How Do Natural Born Enemies Become Best Friends? The Answer May Surprise You
In the wild, it is rare for those outside of the scientific community to see natural born enemies become best friends, but through the magic of the internet, this sight has become almost commonplace. What makes a dog and a cat love each other? What would cause a lion to snuggle up to a pig? It’s easy to observe these types of relationships when the animals are domesticated, but they also occur in the wild, and the scientific name for them is “interspecies relationships.” So, how do natural born enemies become best friends? The answer may surprise you.
As it turns out, there are multiple reasons for these unlikely animal couplings, and the reasons vary depending upon a variety of factors. Just like in human lives, vastly different relationships are formed throughout the animal kingdom. Some are pure businesslike transactions; some are ongoing business relationships, and some are based on social bonding and physical affection.

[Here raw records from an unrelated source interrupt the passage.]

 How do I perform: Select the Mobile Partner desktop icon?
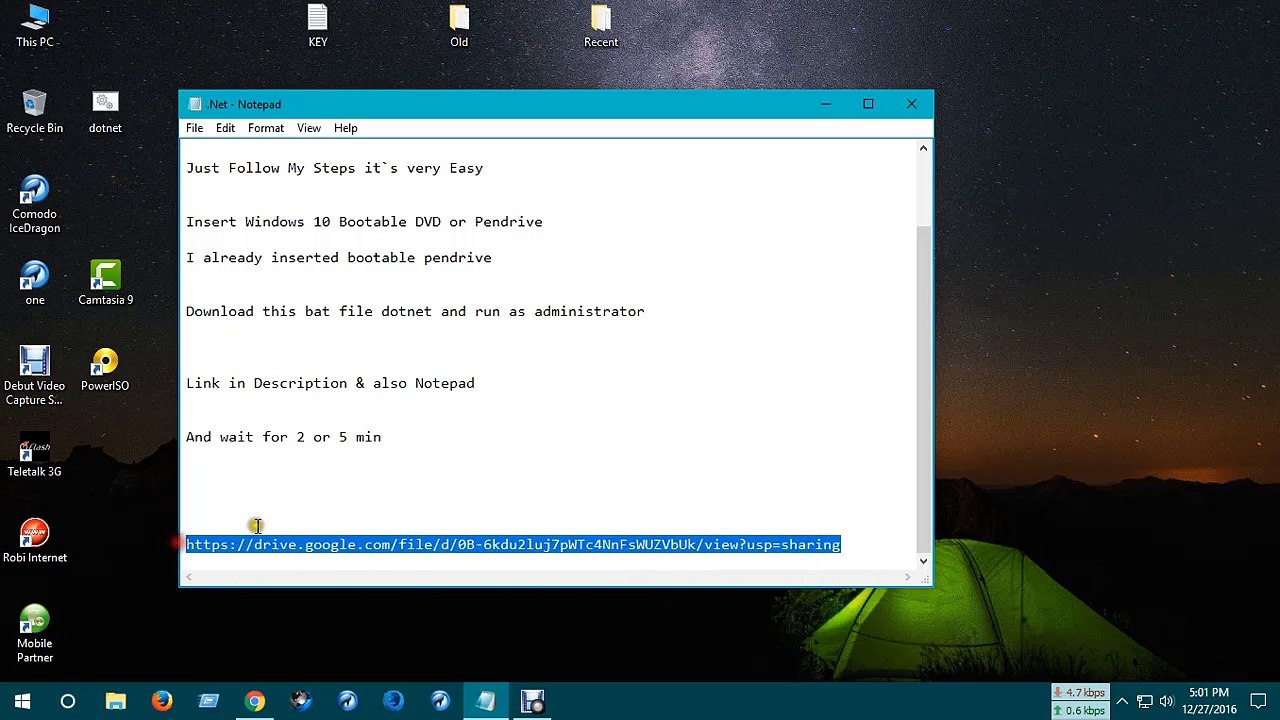coord(34,635)
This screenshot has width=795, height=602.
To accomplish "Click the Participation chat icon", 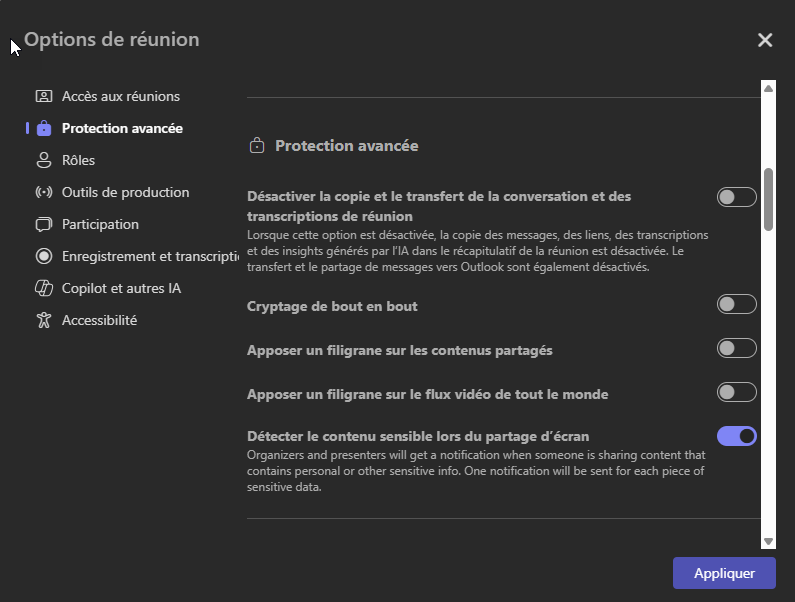I will point(44,224).
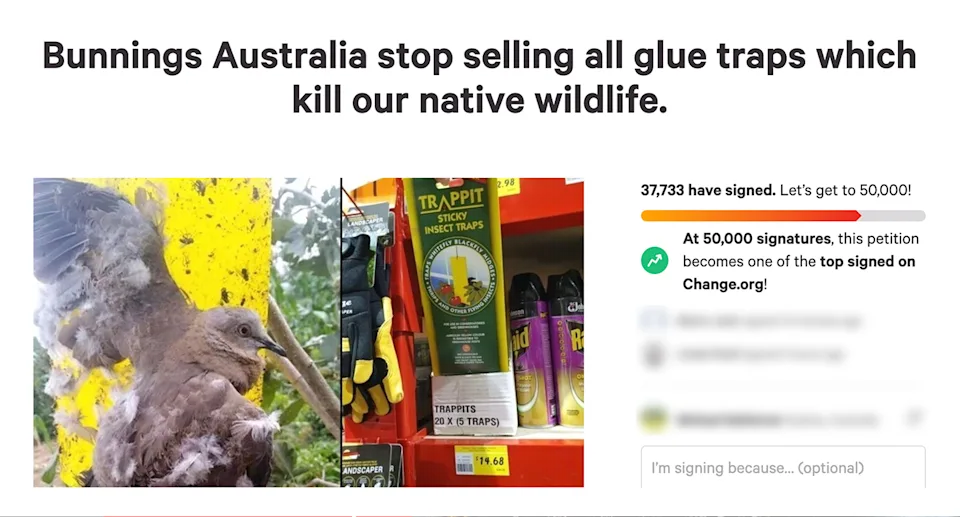
Task: Click the green trending-up arrow icon
Action: [654, 261]
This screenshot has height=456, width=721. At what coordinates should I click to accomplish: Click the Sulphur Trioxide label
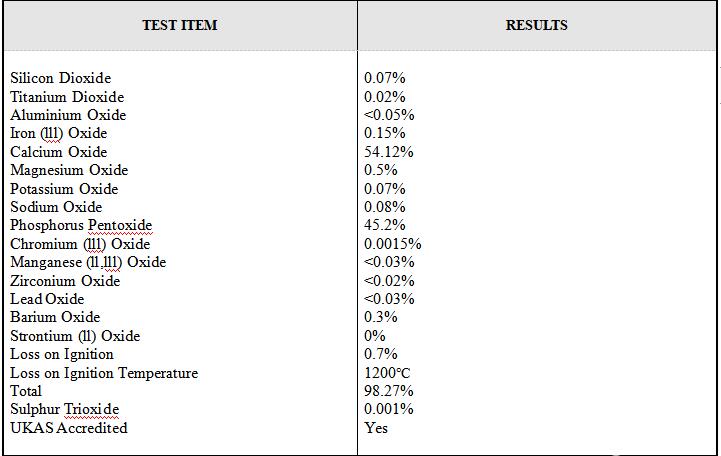coord(64,409)
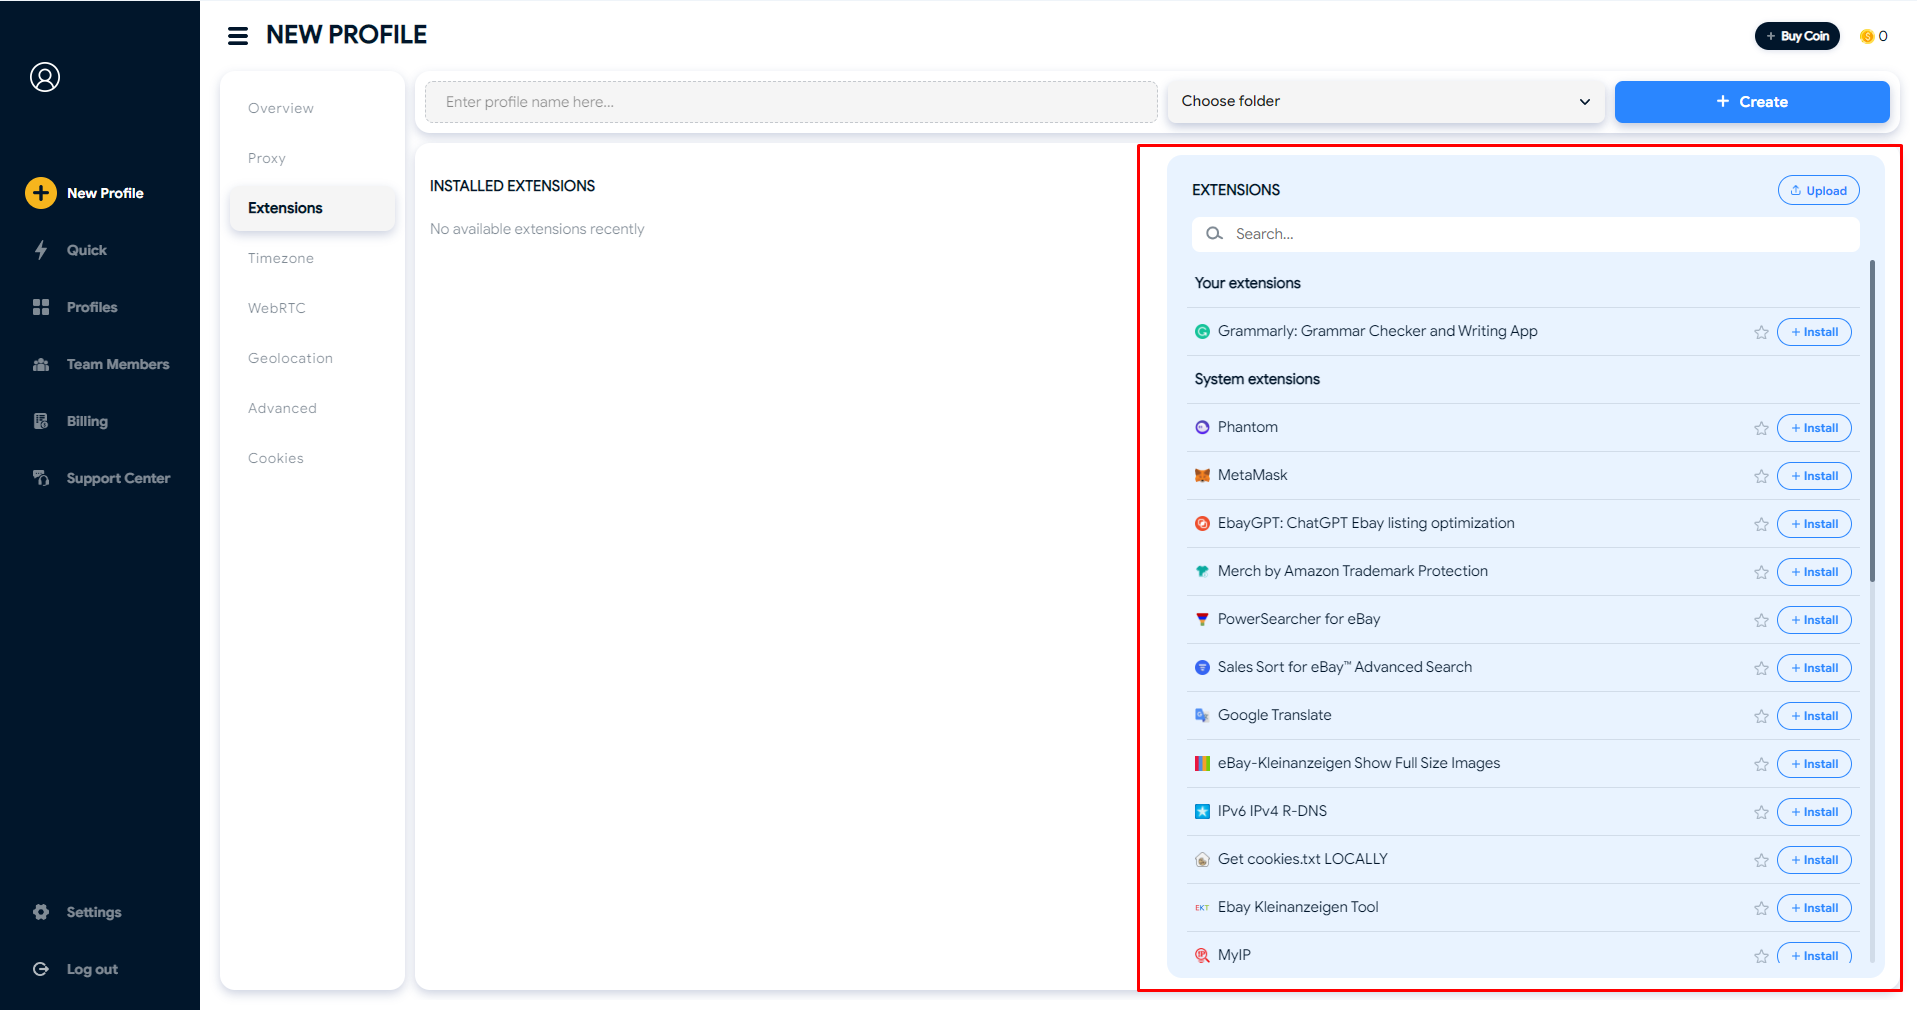The height and width of the screenshot is (1010, 1917).
Task: Click the coin balance icon
Action: click(1866, 37)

A toad and tarantula who become life mates have a very different motive than do animals who form bonds in captivity. In the wild, the reasons for interspecies relationships are incredibly complex, requiring a level of coordination and communication between the animals that’s almost shocking.
For example, in the case of the tarantula and the toad, two species which would normally represent a predator and its prey, they sometimes manage to form what scientists call a “mutually beneficial relationship.” While the tarantula would most often gobble the toad down for dinner, at least one pair has been observed living together in complete harmony. The tarantula kills most natural predators of the toad, and the toad, in return, eats ants and other pesky critters who would otherwise feast upon the tarantula’s eggs. This symbiotic relationship has been going on for a long time because the far-ranging benefits received by both animals outweigh the short-term benefits realized by just one meal.
Now, obviously, the two can’t discuss this business relationship and shake hands or sign a contract over the agreement, but what they can do is adapt to be able to communicate with each other across the boundaries of their species. This type of exchange also requires an enormous amount of trust on the part of the animal who would normally be the prey.
In domestic situations, the motives are different. Rather than forming a business partnership, these animals become best friends when their need for social bonding supersedes their other instincts. This type of interaction usually occurs when two animals have grown up together from birth, but can also evolve when the two animals are together a lot and not many other animals are around. Obviously the need for social bonding is an incredibly intense instinct.
There can also be sets of animal friends. This situation most often occurs in animal sanctuaries. When animals are together in groups they can learn to adapt to their environment and form bonds with the other animals who live there whether or not those animals would normally be prey.